King Abdulaziz University
Faculty of Computing and Information Technology

An Automated Evaluation Framework for Unit Test-Driven LLM Code Generation

Muhammad Adnan Rizqullah

King Abdulaziz University

Faculty of Computing and Information Technology

Advisor: Dr. Emad Yosif Albassam

The Critical Gap in LLM Code Generation Evaluation

Test-Driven Prompting (TDP) shows promise but has critical limitations:

  • Evaluation bias: TDP applied only to failed cases (selection bias)
  • Limited scope: Single language focus (Python bias)
  • Narrow model coverage: 1-2 models, missing open-source alternatives
  • Lack of explainability: Works, but when and why?

Prior Work on LLM Code Generation

  • HumanEval (OpenAI) - 164 Python programming problems
  • MBPP (Google) - 974 Python problems, beginner to intermediate
  • APPS (UC Berkeley) - Algorithmic problem-solving tasks

Limitations: Single language (Python only), outdated LLMs, low test coverage

Prior Work on LLM Code Generation

  • AlphaCode (DeepMind) - Competition-level code generation
  • CodeT (Microsoft) - Iterative refinement approaches
  • RL-based approaches (Huawei) - Reinforcement learning techniques

Limitations: Single language focus, limited model diversity, no difficulty analysis

Prior Work on LLM Code Generation

Mathews et al. (Waterloo): First to show test-as-prompt improves accuracy (+7-18%)

Piya et al. (Texas): TDD workflow with LLMs

Critical Gaps:

  • Only 1-2 modern LLMs evaluated
  • Single language (Python bias)
  • No difficulty analysis across problem complexity
  • Low test coverage in experiments
  • No model characteristic study (size, type, specialization)

From Test-Driven Development to Test-Driven Prompting

TDD in Software Engineering

Tests guide implementation and ensure specification adherence

TDP Adaptation

Test cases as executable specifications in prompts

Does specification clarity translate to performance gains?

Research Questions: Primary Focus

RQ1 Cross-Language Performance

What is the performance of test-driven code generation across programming languages of different popularity and type nature?

Scope: Python, JavaScript, C++, TypeScript, PHP, Ruby, Go, C#

RQ2 Model-Agnostic Effectiveness

What is the performance of test-driven code generation on various models with differing characteristics?
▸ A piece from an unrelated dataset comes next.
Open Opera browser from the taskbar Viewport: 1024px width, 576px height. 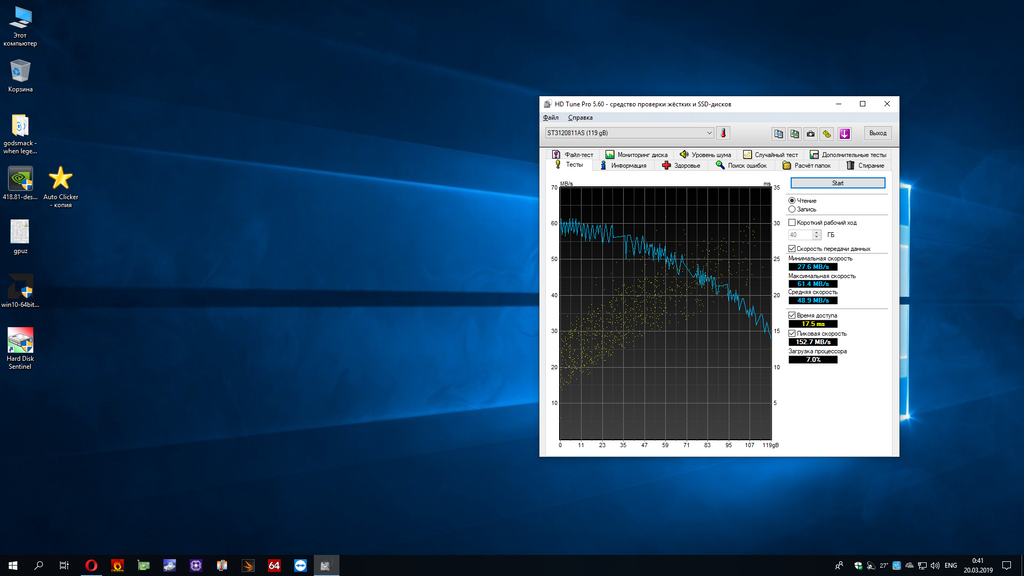click(91, 565)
Scope: Closed/open-source, varying sizes, general vs specialized

Research Questions: Additional Dimensions

RQ3 Problem Difficulty

What is the relationship between programming problem difficulty and LLM performance?

RQ4 Test Suite Completeness

What is the relationship between test suite completeness and LLM performance?

RQ5 Decision Framework

How can a decision framework guide developers in selecting appropriate LLMs for platform-specific development?